Their number currently remains in the single digits, they told ET on Wednesday, a day after Anthropic announced the expanded Project Glasswing cybersecurity initiative giving access to 150 more organisations to its most advanced frontier model. The list does not have any major Indian information technology firms, they said.
"The government is actively engaging with Anthropic to widen the access further," a senior official told ET.
The Indian government through select public entities will get a preview of Mythos, the official said. These entities may also include India's nodal cybersecurity agency CERT-In, for which the government had specifically sought access.

Officials did not reveal the names of the Indian entities on the new list. "Anthropic has requested the 150 additional entities to not discuss the details for a couple of days.
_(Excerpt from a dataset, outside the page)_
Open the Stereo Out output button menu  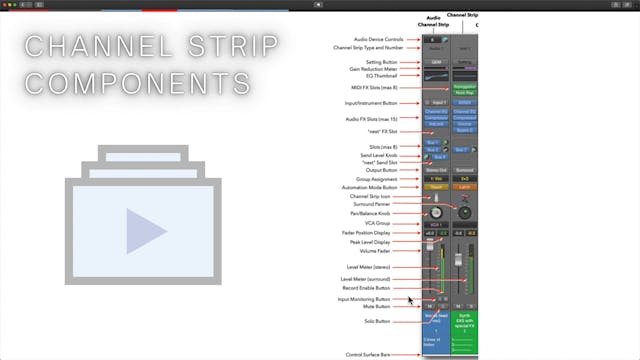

The company will officially announce the names in the coming days," one of them said.
Anthropic had in April given access to the Mythos model to 50 organisations, including cloud service providers such as Amazon Web Services, Google Cloud and Microsoft Azure; hardware majors like Nvidia and Apple; and banks including JPMorgan Chase. They have so far used it to find more than 10,000 high- or critical-severity security flaws that were previously unknown.
On Tuesday, Anthropic said it is extending the Glasswing partnership to 150 new organisations based in more than 15 countries, following several weeks of close collaboration with existing partners, the security industry, open-source software maintainers and the US government. Anthropic has said each of these new organisations must meet its security requirements before they gain access.
The group covers several industries that weren’t well represented in the initial cohort, such as power, water, healthcare, communications and hardware. Some of the new companies are vendors—companies or non-profits that maintain codebases that are relied upon by lots of other organisations, including governments.
While many Indian companies had been interested in getting access to Mythos, officials had earlier said that the government would not be involved on their behalf. The Centre is engaged directly with Anthropic and has outlined its concerns, MeitY secretary S Krishnan had said earlier.
Questions sent to Anthropic, Nasscom and top IT service firms Tata Consultancy Services, Infosys, HCLTech, Wipro and Tech Mahindra remained unanswered at press time Wednesday.